贺大强听到苏七锋这番话,心里紧张,胆战心惊,大气都不敢出。
苏七锋出手狠辣凌厉,现在的他,可不认为苏七锋是在玩嘴炮。
“七锋,我没事儿,让强哥他们走吧,他们是野狼帮的人,我们得罪不起的!”
苏山海见状连忙急着劝说,生怕苏七锋继续和强哥结下更深的仇怨。
“给我滚!再出现在我面前,便是你们的死期!”
苏七锋一挥手,声音森冷的说道。
若不是避免父亲担心,苏七锋还真不会放过他。
贺大强两人顿时如蒙大赦仓皇而逃。
苏七锋拔出蝴蝶刀,将房门关上,和父亲两人分别坐下后,严肃问道:
“这几年,家里都发生了什么事?怎么有这么大的变化?野狼帮的为什么过来捣乱搞?”
苏山海长长的叹了一口气,神色颓废,语气苦涩的说道:
“七锋,既然也瞒不了你,那我就都告诉你。
两年前,家里的药品公司发展到了瓶颈,那时恰好有更上一层楼的机会,但前提需要大量现金,我当时联系了所有银行,可是没有银行愿意给我放大量贷款。

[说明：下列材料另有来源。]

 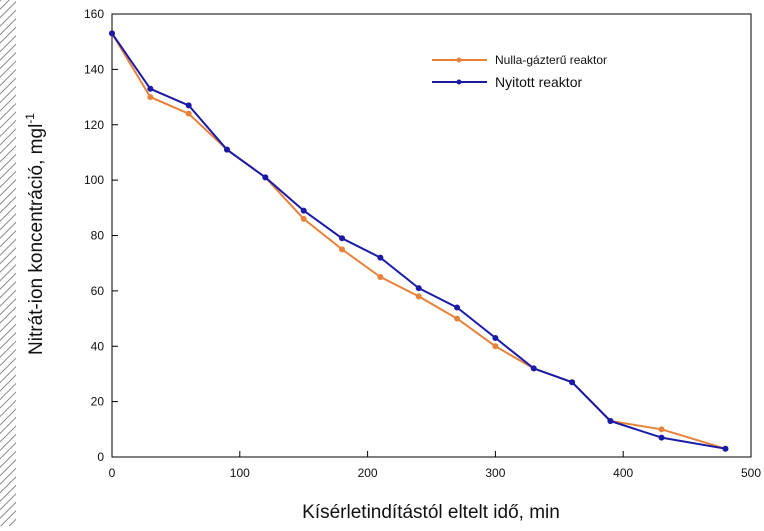 What do you see at coordinates (240, 473) in the screenshot?
I see `x-tick-label: 100` at bounding box center [240, 473].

关键时刻,有人告诉我,可以给我提供资金,利息正常利率走,前提条件,公司必须要代理他们药厂生产的药品。
当时,我就比较警惕,所以并没答应。
可是这家药厂却故意将故意耍手段,在酒桌上把我灌醉,让我签了合同。
结果药厂生产出来的药品出了巨大问题,大量的患者出现严重后果,把我告上了法院,我就成了这家药厂的替罪羔羊,最后公司只能是宣布破产。
即便如此,我还欠下了法院判决的巨额债务。我们原本幸福的家庭,也就沦落到如此田地!”
苏山海的眼眶变得通红,充满了悔恨。